## Required action 1
According to the article on the abortion bill, under an Act from which year is abortion still technically illegal?
## Required action 2
Print the article on the abortion bill from "She told Christian" to "abuses?,' she said.", inclusive.

## Excerpted passage
Get Ready For 'Mail Order' Abortions, Campaign Group Warns Over Upcoming Bill
An upcoming bill would remove all restrictions on abortions, leaving the door open for sex selective, late-term and even 'mail-order' terminations, a campaign group is warning.
Labour MP Diana Johnson's ten minute rule bill, which would decriminalise abortion, was labelled an 'extreme position' by Not In Our Name, a group of midwives opposed to reducing restrictions on the procedure.
'There would be no grounds on which abortion could not take place and no "upper" gestational time limit,' a statement read.
'There would be nothing, legally speaking, to prohibit late term abortions, sex-selective abortions, nor anything to stop mail order abortions, or abortion pills being handed out by school nurse clinics.'
The statement comes after Ms Johnson explicitly denied her bill would open doors to abortion on demand.
She told Christian Today: 'The Bill does not seek to de-regulate abortion or change time limits. The provisions in The Abortion Act 1967 can continue but would be the responsibility of the professional bodies overseeing the medical profession rather than the Police and CPS.'
But Conservative MP for Lewes, Maria Caulfield, said she was 'surprised and deeply concerned' about 'such a radical proposal' from Ms Johnson.
'To remove all legal restrictions on terminations would allow abortion at any stage of pregnancy, for any reason. What would stop the serious potential abuses?,' she said.
'Already within our current legal framework we have seen doctors pre-signing forms, gender-selective abortions being offered, live babies being left to die following abortions that have gone wrong and children with minor disabilities, such as cleft palate, being aborted.
'It is alarming that in the midst of such abuse of the current law, it is being seriously proposed to parliament that we join a tiny handful of countries such as China and Vietnam where abortion is legal on demand until birth.'
Abortion is still technically illegal under an Act from 1861 and is punishable by prison sentence. The Abortion Act 1967 allowed for certain exemptions where two doctors are convinced the pregnancy would put the mother's physical or mental health at risk.
An investigation by the Daily Mail found women are being signed off to have an abortion after just a brief phone call with no contact with doctors.
Marie Stopes, the UK's second largest abortion provider, approves the procedure without having met the women and with the only reason given as 'I just don't want the baby', according to the paper.

## Source material
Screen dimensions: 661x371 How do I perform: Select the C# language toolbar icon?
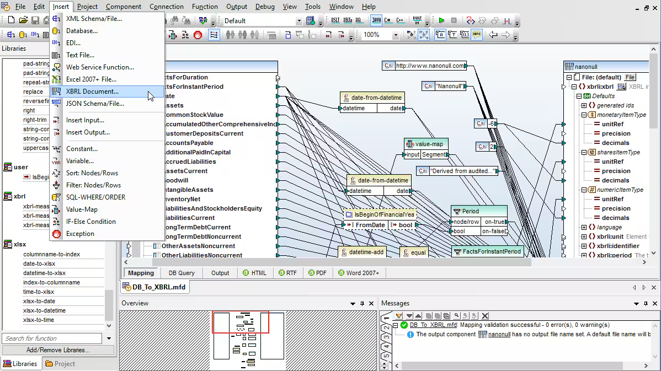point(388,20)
...
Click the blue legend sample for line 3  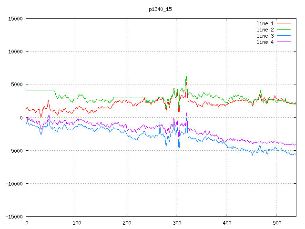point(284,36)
---
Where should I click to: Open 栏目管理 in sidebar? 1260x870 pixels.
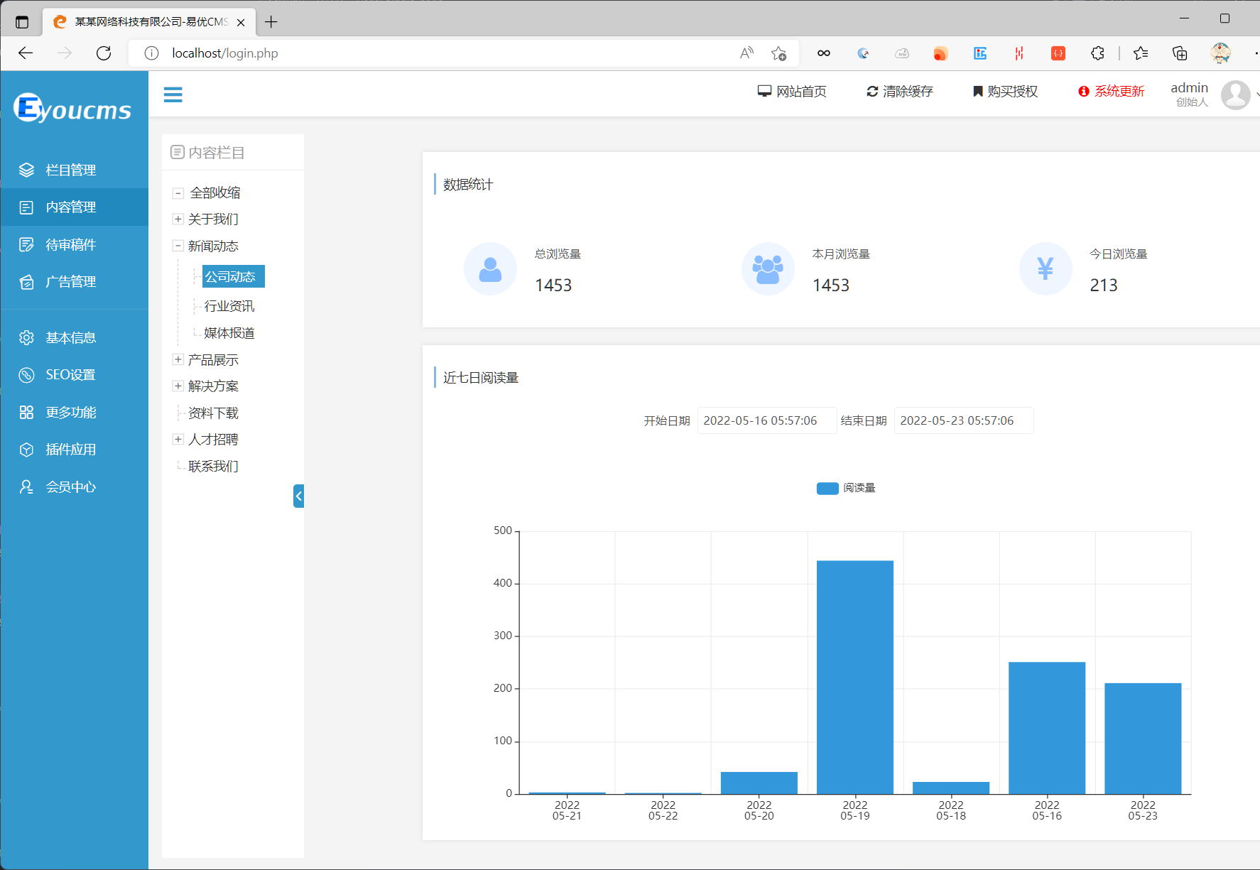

## Result 1
1861

## Result 2
She told Christian Today: 'The Bill does not seek to de-regulate abortion or change time limits. The provisions in The Abortion Act 1967 can continue but would be the responsibility of the professional bodies overseeing the medical profession rather than the Police and CPS.'
But Conservative MP for Lewes, Maria Caulfield, said she was 'surprised and deeply concerned' about 'such a radical proposal' from Ms Johnson.
'To remove all legal restrictions on terminations would allow abortion at any stage of pregnancy, for any reason. What would stop the serious potential abuses?,' she said.